> **Task prompt**
The data follows. Retype every entry exactly.

(Stored data)
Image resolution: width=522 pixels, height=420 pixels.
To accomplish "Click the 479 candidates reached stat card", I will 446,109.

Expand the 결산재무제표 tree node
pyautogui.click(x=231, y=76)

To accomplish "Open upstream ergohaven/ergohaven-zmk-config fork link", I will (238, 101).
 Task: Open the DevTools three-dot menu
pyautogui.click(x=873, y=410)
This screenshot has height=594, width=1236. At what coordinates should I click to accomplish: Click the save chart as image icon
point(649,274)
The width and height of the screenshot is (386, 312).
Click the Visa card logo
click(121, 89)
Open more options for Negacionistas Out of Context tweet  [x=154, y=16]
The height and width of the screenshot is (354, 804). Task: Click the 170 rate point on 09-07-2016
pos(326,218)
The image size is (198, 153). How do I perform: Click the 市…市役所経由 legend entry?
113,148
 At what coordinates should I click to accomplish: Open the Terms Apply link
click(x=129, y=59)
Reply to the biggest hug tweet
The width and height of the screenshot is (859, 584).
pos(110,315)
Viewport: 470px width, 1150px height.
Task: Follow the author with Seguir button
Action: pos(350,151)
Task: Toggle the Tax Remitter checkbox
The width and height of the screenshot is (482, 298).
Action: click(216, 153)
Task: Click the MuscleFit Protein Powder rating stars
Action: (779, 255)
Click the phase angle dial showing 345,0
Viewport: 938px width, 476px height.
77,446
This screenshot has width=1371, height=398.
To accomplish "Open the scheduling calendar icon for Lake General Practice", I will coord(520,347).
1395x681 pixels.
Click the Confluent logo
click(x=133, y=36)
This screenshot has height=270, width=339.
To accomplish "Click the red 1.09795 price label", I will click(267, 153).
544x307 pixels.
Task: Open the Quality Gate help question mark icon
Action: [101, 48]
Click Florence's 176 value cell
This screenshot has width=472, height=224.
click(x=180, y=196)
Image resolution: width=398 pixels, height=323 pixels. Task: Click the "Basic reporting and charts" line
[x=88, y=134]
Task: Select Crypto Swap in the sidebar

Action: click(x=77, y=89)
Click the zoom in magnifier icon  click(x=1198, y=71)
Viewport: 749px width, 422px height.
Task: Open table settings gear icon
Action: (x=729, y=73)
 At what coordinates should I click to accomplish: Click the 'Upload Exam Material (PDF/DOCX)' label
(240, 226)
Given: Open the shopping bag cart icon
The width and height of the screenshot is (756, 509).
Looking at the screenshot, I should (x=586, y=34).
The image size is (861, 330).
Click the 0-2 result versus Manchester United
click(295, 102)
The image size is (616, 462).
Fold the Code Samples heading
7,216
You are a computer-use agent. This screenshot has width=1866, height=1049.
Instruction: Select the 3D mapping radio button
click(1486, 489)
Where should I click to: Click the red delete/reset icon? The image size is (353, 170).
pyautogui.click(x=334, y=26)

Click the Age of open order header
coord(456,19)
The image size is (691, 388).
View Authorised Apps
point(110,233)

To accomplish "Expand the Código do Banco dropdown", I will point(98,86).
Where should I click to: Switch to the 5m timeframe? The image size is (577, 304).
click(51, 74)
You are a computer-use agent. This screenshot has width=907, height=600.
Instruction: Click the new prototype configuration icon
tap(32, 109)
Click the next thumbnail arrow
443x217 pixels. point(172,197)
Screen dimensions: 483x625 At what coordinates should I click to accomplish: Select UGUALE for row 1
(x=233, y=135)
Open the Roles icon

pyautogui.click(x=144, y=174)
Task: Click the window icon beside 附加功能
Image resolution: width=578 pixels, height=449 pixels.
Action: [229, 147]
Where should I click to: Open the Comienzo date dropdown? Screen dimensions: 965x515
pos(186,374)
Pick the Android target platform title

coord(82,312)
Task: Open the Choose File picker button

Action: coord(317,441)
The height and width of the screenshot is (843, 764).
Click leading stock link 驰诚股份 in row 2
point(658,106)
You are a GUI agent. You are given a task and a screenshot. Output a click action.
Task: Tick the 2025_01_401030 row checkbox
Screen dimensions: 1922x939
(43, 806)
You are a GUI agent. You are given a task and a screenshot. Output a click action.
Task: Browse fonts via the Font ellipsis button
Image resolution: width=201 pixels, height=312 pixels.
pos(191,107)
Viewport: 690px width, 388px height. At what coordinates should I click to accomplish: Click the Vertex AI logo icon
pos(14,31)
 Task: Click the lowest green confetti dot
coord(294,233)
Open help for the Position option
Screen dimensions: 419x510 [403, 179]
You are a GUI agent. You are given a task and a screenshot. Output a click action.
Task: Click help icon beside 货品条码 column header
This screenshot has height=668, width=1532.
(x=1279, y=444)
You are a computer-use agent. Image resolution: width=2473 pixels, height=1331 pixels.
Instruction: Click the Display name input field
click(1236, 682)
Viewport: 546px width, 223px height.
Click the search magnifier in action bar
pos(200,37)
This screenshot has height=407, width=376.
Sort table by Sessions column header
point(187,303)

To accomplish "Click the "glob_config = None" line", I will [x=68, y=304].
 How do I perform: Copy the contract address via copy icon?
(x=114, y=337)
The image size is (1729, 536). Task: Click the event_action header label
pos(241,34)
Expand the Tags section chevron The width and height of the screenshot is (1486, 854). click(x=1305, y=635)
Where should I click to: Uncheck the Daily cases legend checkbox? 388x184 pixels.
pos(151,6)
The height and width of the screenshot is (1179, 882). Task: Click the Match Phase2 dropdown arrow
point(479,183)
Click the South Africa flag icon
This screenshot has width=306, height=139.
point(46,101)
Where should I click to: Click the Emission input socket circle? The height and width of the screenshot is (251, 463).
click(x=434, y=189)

> **Solution for this task**
Image resolution: width=522 pixels, height=420 pixels.
To accomplish "Click the 479 candidates reached stat card", I will 446,109.

Expand the 결산재무제표 tree node
pyautogui.click(x=231, y=76)

To accomplish "Open upstream ergohaven/ergohaven-zmk-config fork link", I will (238, 101).
 Task: Open the DevTools three-dot menu
pyautogui.click(x=873, y=410)
This screenshot has height=594, width=1236. At what coordinates should I click to accomplish: Click the save chart as image icon
point(649,274)
The width and height of the screenshot is (386, 312).
Click the Visa card logo
click(121, 89)
Open more options for Negacionistas Out of Context tweet  [x=154, y=16]
The height and width of the screenshot is (354, 804). Task: Click the 170 rate point on 09-07-2016
pos(326,218)
The image size is (198, 153). How do I perform: Click the 市…市役所経由 legend entry?
113,148
 At what coordinates should I click to accomplish: Open the Terms Apply link
click(x=129, y=59)
Reply to the biggest hug tweet
The width and height of the screenshot is (859, 584).
pos(110,315)
Viewport: 470px width, 1150px height.
Task: Follow the author with Seguir button
Action: pos(350,151)
Task: Toggle the Tax Remitter checkbox
The width and height of the screenshot is (482, 298).
Action: click(216, 153)
Task: Click the MuscleFit Protein Powder rating stars
Action: (779, 255)
Click the phase angle dial showing 345,0
Viewport: 938px width, 476px height.
77,446
This screenshot has width=1371, height=398.
To accomplish "Open the scheduling calendar icon for Lake General Practice", I will coord(520,347).
1395x681 pixels.
Click the Confluent logo
click(x=133, y=36)
This screenshot has height=270, width=339.
To accomplish "Click the red 1.09795 price label", I will click(267, 153).
544x307 pixels.
Task: Open the Quality Gate help question mark icon
Action: [101, 48]
Click Florence's 176 value cell
This screenshot has width=472, height=224.
click(x=180, y=196)
Image resolution: width=398 pixels, height=323 pixels. Task: Click the "Basic reporting and charts" line
[x=88, y=134]
Task: Select Crypto Swap in the sidebar

Action: click(x=77, y=89)
Click the zoom in magnifier icon  click(x=1198, y=71)
Viewport: 749px width, 422px height.
Task: Open table settings gear icon
Action: (x=729, y=73)
 At what coordinates should I click to accomplish: Click the 'Upload Exam Material (PDF/DOCX)' label
(240, 226)
Given: Open the shopping bag cart icon
The width and height of the screenshot is (756, 509).
Looking at the screenshot, I should (x=586, y=34).
The image size is (861, 330).
Click the 0-2 result versus Manchester United
click(295, 102)
The image size is (616, 462).
Fold the Code Samples heading
7,216
You are a computer-use agent. This screenshot has width=1866, height=1049.
Instruction: Select the 3D mapping radio button
click(1486, 489)
Where should I click to: Click the red delete/reset icon? The image size is (353, 170).
pyautogui.click(x=334, y=26)

Click the Age of open order header
coord(456,19)
The image size is (691, 388).
View Authorised Apps
point(110,233)

To accomplish "Expand the Código do Banco dropdown", I will point(98,86).
Where should I click to: Switch to the 5m timeframe? The image size is (577, 304).
click(51, 74)
You are a computer-use agent. This screenshot has width=907, height=600.
Instruction: Click the new prototype configuration icon
tap(32, 109)
Click the next thumbnail arrow
443x217 pixels. point(172,197)
Screen dimensions: 483x625 At what coordinates should I click to accomplish: Select UGUALE for row 1
(x=233, y=135)
Open the Roles icon

pyautogui.click(x=144, y=174)
Task: Click the window icon beside 附加功能
Image resolution: width=578 pixels, height=449 pixels.
Action: [229, 147]
Where should I click to: Open the Comienzo date dropdown? Screen dimensions: 965x515
pos(186,374)
Pick the Android target platform title

coord(82,312)
Task: Open the Choose File picker button

Action: coord(317,441)
The height and width of the screenshot is (843, 764).
Click leading stock link 驰诚股份 in row 2
point(658,106)
You are a GUI agent. You are given a task and a screenshot. Output a click action.
Task: Tick the 2025_01_401030 row checkbox
Screen dimensions: 1922x939
(43, 806)
You are a GUI agent. You are given a task and a screenshot. Output a click action.
Task: Browse fonts via the Font ellipsis button
Image resolution: width=201 pixels, height=312 pixels.
pos(191,107)
Viewport: 690px width, 388px height. At what coordinates should I click to accomplish: Click the Vertex AI logo icon
pos(14,31)
 Task: Click the lowest green confetti dot
coord(294,233)
Open help for the Position option
Screen dimensions: 419x510 [403, 179]
You are a GUI agent. You are given a task and a screenshot. Output a click action.
Task: Click help icon beside 货品条码 column header
This screenshot has height=668, width=1532.
(x=1279, y=444)
You are a computer-use agent. Image resolution: width=2473 pixels, height=1331 pixels.
Instruction: Click the Display name input field
click(1236, 682)
Viewport: 546px width, 223px height.
Click the search magnifier in action bar
pos(200,37)
This screenshot has height=407, width=376.
Sort table by Sessions column header
point(187,303)

To accomplish "Click the "glob_config = None" line", I will [x=68, y=304].
 How do I perform: Copy the contract address via copy icon?
(x=114, y=337)
The image size is (1729, 536). Task: Click the event_action header label
pos(241,34)
Expand the Tags section chevron The width and height of the screenshot is (1486, 854). click(x=1305, y=635)
Where should I click to: Uncheck the Daily cases legend checkbox? 388x184 pixels.
pos(151,6)
The height and width of the screenshot is (1179, 882). Task: Click the Match Phase2 dropdown arrow
point(479,183)
Click the South Africa flag icon
This screenshot has width=306, height=139.
point(46,101)
Where should I click to: Click the Emission input socket circle? The height and width of the screenshot is (251, 463).
click(x=434, y=189)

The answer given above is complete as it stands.